The thing about school is that if you're forced into learning stuff, you're not going to be into it.
— Joey Ramone
The first record I bought may have been Del Shannon's 'Runaway.'
When Dee Dee would start singing, he would stop playing the guitar, because he couldn't sing and play at the same time.
When I was hitching, I'd be completely decked out. I used to wear this custom-made black jumpsuit, these, like, pink, knee-high platform boots, all kinds of rhinestones, lots of dangling belts and gloves.
There's nobody as good as the Ramones, never will be.
All punk is is attitude. That's what makes it. The attitude.
To me, John Lennon and Elvis Presley were punks, because they made music that evoked those emotions in people.
We always stayed true to what the Ramones are.
Well, I think we're the greatest rock 'n' roll band in the world.
Nobody picked up guns in those days. You put on music, and it made you feel great.
Forest Hills was a middle-class neighborhood filled with snobby rich people and their screaming brats.

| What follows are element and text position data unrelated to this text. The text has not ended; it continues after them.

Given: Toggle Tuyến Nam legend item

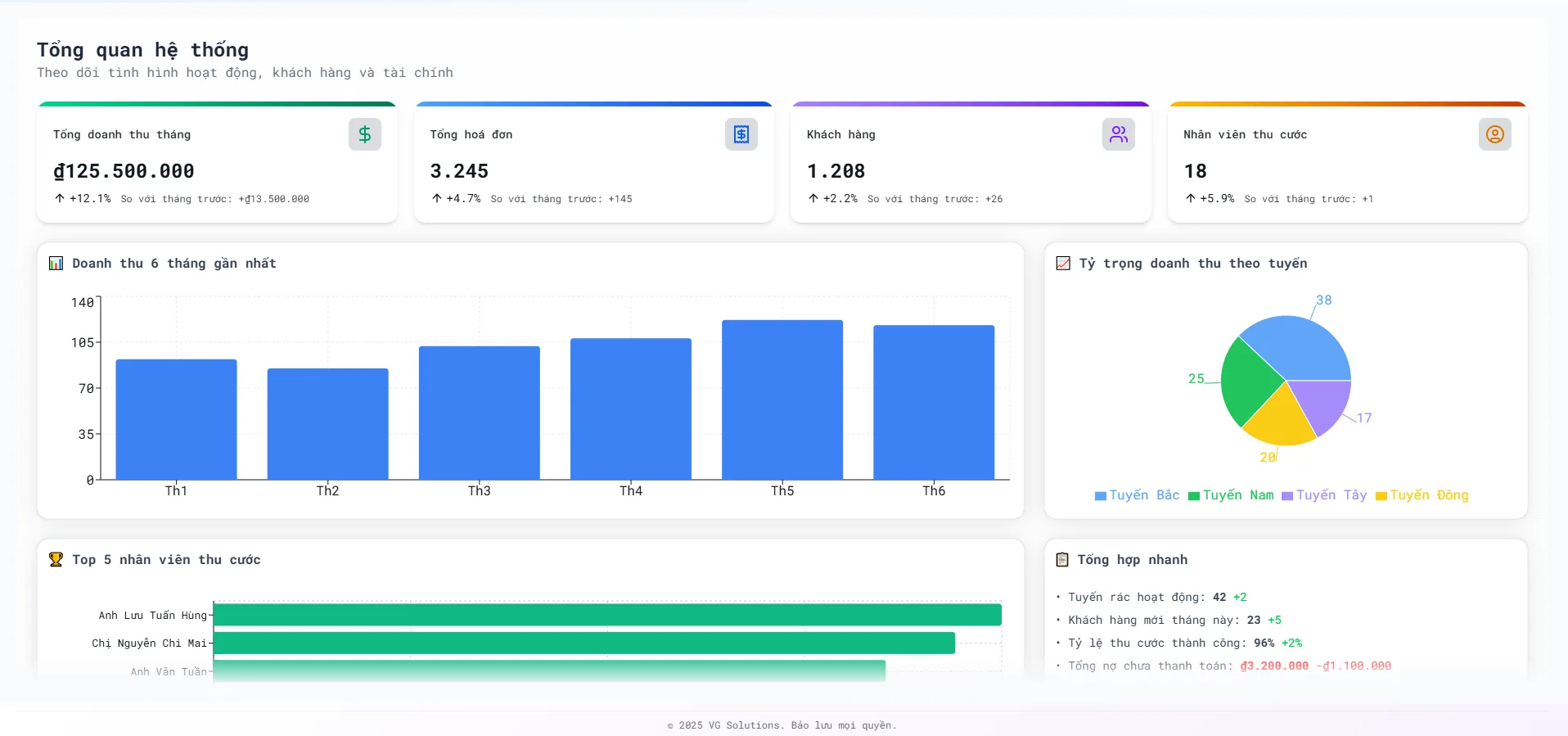Looking at the screenshot, I should click(x=1231, y=495).
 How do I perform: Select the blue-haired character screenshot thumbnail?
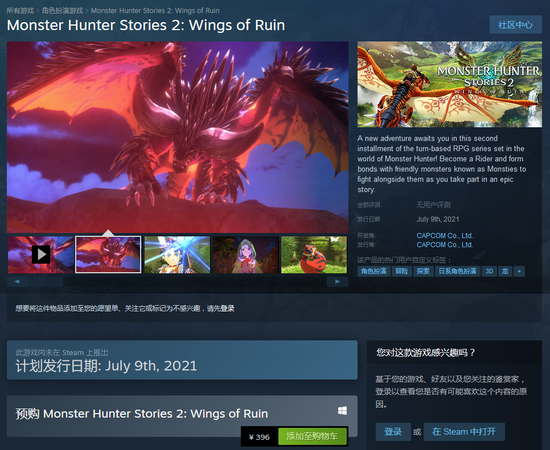click(x=177, y=255)
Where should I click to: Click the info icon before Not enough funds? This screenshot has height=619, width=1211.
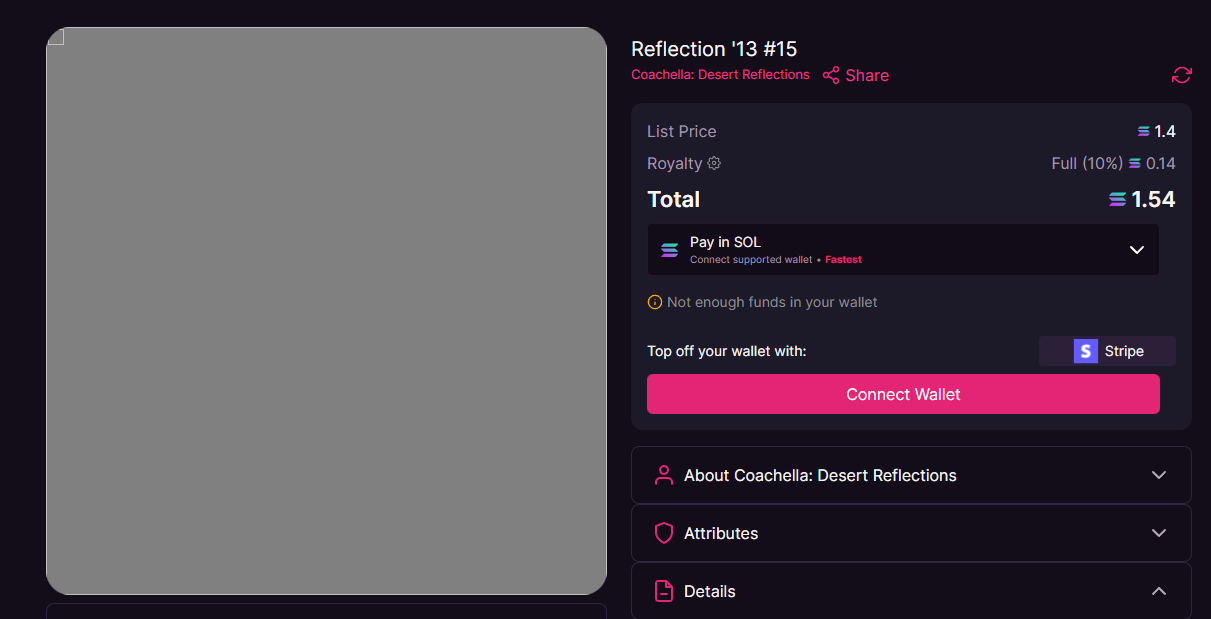point(655,302)
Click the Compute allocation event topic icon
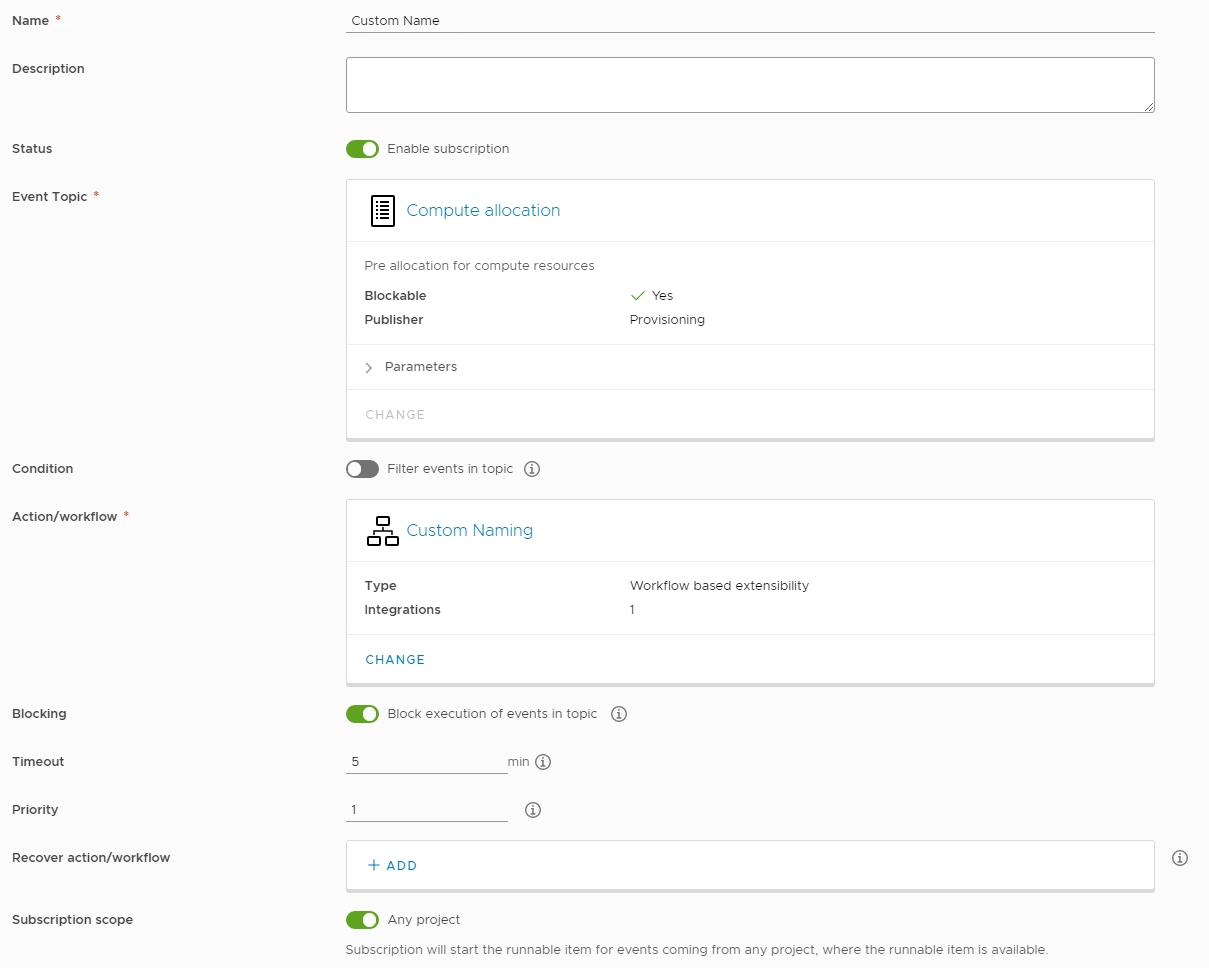This screenshot has height=968, width=1209. [x=382, y=211]
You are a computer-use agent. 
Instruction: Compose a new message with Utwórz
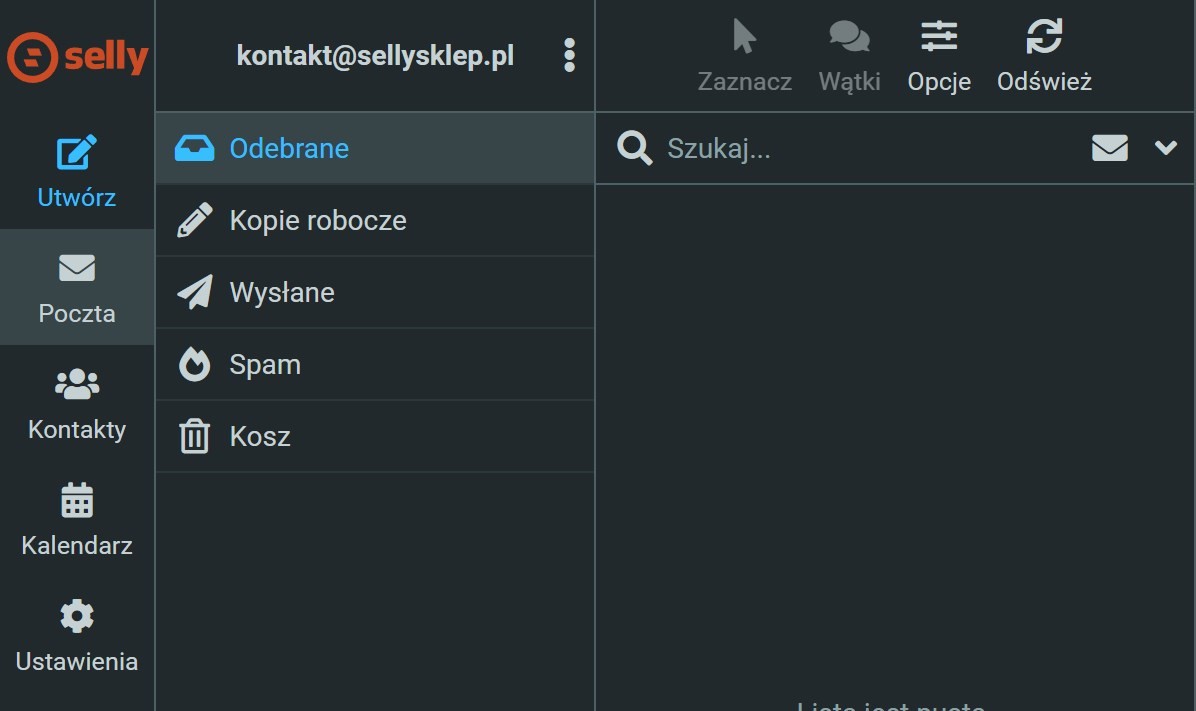point(77,171)
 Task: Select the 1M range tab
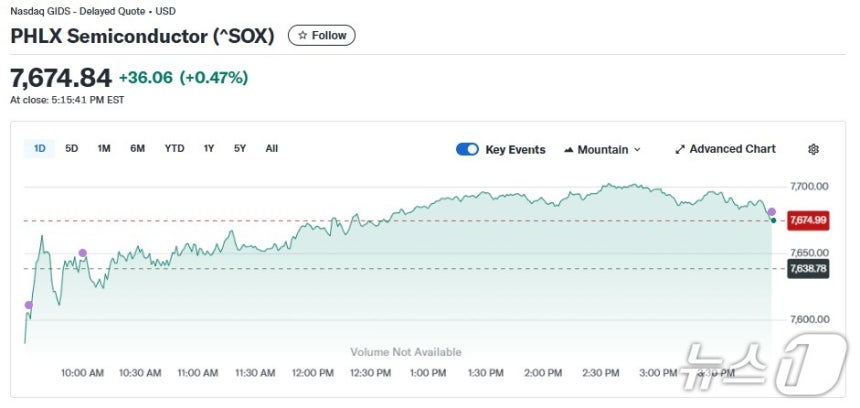(x=104, y=148)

One day I got a phone call, and Johnny and Dee Dee asked me if I wanted to join their band. I said, 'Yeah.'
I'd just sit with Dee Dee on the corner off of Queens Boulevard and drink and insult people and stuff. That's when I got kicked out of my house. My mother told me it was for my own good.
I mean, like, rock n' roll was always about spirit and fun.
Rock n' roll is very special to me. It's my lifeblood.
The Eagles and the Captain and Tennille ruled the airwaves, and we were the answer to it.
The Ramones own the fountain of youth. Experiencing us is like having the fountain of youth.
For better or worse, MTV sort of bridges the whole country together almost like the BBC does in England. It's opened up everything so wide that it's possible for everyone to have different ideas.
I remember being turned on to The Beach Boys, hearing 'Surfin' U.S.A.,' I guess, in 1960. But The Beatles really did it to me.
They asked me to sing - actually, it was Dee Dee, because he had seen me in Sniper and thought I wasn't like anybody else. Everybody else was doing an Iggy or a Mick Jagger.
It was the glitter days, and the New York Dolls and Kiss would come play at the Coventry, all those bands would come in from Manhattan.
When I was a kid growing up in the '60s, music was an outlet for enlightenment, frustration, rebellion. It was more about individualism. Today it's just like a big business.
When a band like Blondie re-forms, you wish them the best.
To me, punk is about being an individual and going against the grain and standing up and saying 'This is who I am'.
Everybody's just emulated us and now everybody just kinda takes our sound as their foundations.
I enjoyed my life when I had nothing... and kinda like the idea of just being happy with me.